### REQUIRED ACTION:
Which lines of the records hold the string "computer"? Report only how many of them there are.
[[ SUPPLIED MATERIAL open ]]
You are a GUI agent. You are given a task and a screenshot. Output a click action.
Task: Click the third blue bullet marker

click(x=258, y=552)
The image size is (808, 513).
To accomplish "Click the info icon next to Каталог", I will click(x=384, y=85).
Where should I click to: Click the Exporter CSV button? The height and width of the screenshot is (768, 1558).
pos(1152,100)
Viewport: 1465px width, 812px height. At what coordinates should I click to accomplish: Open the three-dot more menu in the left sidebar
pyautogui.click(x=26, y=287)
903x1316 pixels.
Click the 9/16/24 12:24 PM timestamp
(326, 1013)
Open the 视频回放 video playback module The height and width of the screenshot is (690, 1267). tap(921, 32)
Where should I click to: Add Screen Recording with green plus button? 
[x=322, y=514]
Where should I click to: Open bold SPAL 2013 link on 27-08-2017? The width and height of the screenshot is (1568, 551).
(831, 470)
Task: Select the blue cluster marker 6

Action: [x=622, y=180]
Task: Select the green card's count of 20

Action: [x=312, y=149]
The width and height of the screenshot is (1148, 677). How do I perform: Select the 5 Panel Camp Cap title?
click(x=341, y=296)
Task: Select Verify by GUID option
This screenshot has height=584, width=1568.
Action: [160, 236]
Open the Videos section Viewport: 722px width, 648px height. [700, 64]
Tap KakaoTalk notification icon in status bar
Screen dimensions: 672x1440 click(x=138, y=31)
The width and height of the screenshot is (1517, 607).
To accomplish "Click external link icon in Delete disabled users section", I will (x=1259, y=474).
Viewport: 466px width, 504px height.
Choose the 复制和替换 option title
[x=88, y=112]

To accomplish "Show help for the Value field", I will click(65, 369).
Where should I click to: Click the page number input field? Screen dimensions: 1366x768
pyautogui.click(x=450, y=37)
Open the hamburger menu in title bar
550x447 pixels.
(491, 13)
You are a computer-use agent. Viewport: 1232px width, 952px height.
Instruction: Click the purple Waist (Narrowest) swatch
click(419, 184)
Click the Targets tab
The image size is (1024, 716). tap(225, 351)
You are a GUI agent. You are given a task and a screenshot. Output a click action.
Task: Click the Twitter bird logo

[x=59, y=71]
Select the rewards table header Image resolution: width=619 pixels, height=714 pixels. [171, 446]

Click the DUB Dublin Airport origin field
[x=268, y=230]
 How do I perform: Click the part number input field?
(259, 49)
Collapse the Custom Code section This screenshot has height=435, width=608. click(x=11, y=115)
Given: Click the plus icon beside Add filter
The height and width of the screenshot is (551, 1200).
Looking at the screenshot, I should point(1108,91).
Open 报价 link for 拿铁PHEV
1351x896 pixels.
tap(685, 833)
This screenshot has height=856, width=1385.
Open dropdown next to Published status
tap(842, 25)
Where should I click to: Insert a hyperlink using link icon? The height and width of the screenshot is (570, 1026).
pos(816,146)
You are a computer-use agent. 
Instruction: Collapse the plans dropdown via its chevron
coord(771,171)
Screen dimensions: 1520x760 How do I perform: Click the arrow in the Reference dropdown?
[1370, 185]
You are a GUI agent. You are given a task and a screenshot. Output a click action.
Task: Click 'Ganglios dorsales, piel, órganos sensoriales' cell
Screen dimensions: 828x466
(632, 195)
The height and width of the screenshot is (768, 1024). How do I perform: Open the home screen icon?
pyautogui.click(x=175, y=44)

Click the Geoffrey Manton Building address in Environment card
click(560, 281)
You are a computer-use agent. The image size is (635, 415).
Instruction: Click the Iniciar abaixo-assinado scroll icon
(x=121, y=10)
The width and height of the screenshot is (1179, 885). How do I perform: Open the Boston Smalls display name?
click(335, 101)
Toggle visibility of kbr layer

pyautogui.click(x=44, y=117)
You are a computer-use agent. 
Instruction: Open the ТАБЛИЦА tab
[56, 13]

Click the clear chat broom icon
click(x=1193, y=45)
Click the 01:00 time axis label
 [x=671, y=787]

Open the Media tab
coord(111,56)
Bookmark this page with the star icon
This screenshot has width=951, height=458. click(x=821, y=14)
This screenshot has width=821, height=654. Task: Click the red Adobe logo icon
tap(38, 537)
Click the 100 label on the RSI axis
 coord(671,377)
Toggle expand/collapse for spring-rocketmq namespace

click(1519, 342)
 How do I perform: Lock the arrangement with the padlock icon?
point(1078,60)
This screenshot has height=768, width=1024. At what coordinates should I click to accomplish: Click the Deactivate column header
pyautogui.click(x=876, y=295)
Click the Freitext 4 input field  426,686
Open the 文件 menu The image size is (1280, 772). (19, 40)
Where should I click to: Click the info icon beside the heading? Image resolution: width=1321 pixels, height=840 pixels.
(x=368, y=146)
[[ SUPPLIED MATERIAL closed ]]
### TASK SOLUTION:
4